就这样,若寒被NAVA赶下了白兽脊背。原来不知不觉,曼弓已行至Vissis,熟悉的小酒馆到了。在NAVA的嗤笑声中,若寒紧咬嘴唇,头也不回地一跃而下,推门而入。
夜里,若寒呆在Vissis,独自吞酒,拒绝述梦;她为琐事与人争执,两名陌生男子为她打架,头破血流,而她则在旁一言不发,冷眼相望。假象,皆为假象。愚昧人呵,为假象相残争斗,又有何益。她时而希望为无辜者复仇,时而又自叹面目可憎。NAVA的伎俩我都看到了,却选择沉默,不也沦为她的帮凶么?若寒希望有朋友来安慰她,然而愿望落空,曼弓也罢,逆风也罢,甚至那位见异思迁的皇帝女儿、以及那位不知何时才可再现的保护者,都不见踪影。冰块在酒杯中散漫浮沉,令她想起了那座地下巢穴之内荡漾的地下幽光,那是自气孔从遥远地面反复折射而来的光线。那座小世界已然毁去,而自己,正是唯一的幸存者,亦是灾难招致者。闭上眼睛,凶残的蝗群漫山遍野,关于那些象鼻虫与囚徒们的结局,她没有勇气继续想象。最后,女子嘤嘤哭了。

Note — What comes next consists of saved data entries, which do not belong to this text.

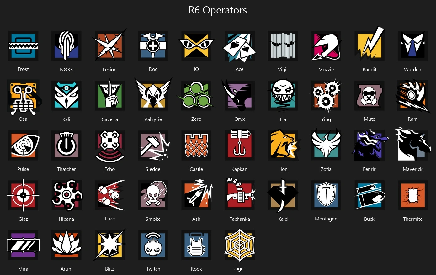Screen dimensions: 436x275
Task: Choose the Thatcher power symbol icon
Action: point(66,145)
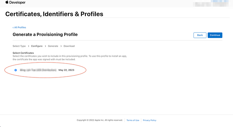The image size is (233, 127).
Task: Click the blue Continue button
Action: point(215,35)
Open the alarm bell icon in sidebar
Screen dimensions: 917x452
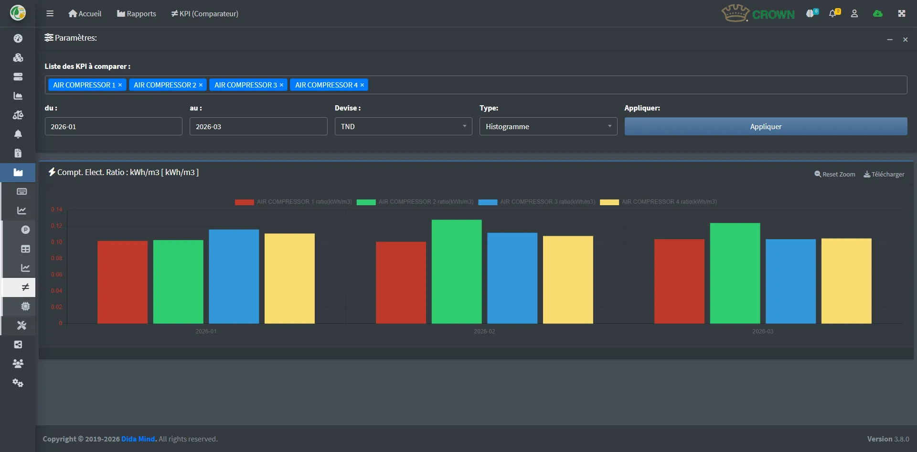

她发现自己变得脆弱了。欲望开始侵蚀她,从潜意识,到真实理智。这,恐怕就是冷地的规则。她忽然害怕起来,怕自己也沦为众人中的一员。白天的时候,自己为何会说出这般的妒语,皇帝女儿与魔王女儿的婚礼,自己果真在意么?若寒自己也不免诧异。不,这仍是NAVA的伎俩。她劝说自己,NAVA善于将宠爱化为习惯,一旦养成感情依赖,再作釜底抽薪,从而形成错觉的爱情。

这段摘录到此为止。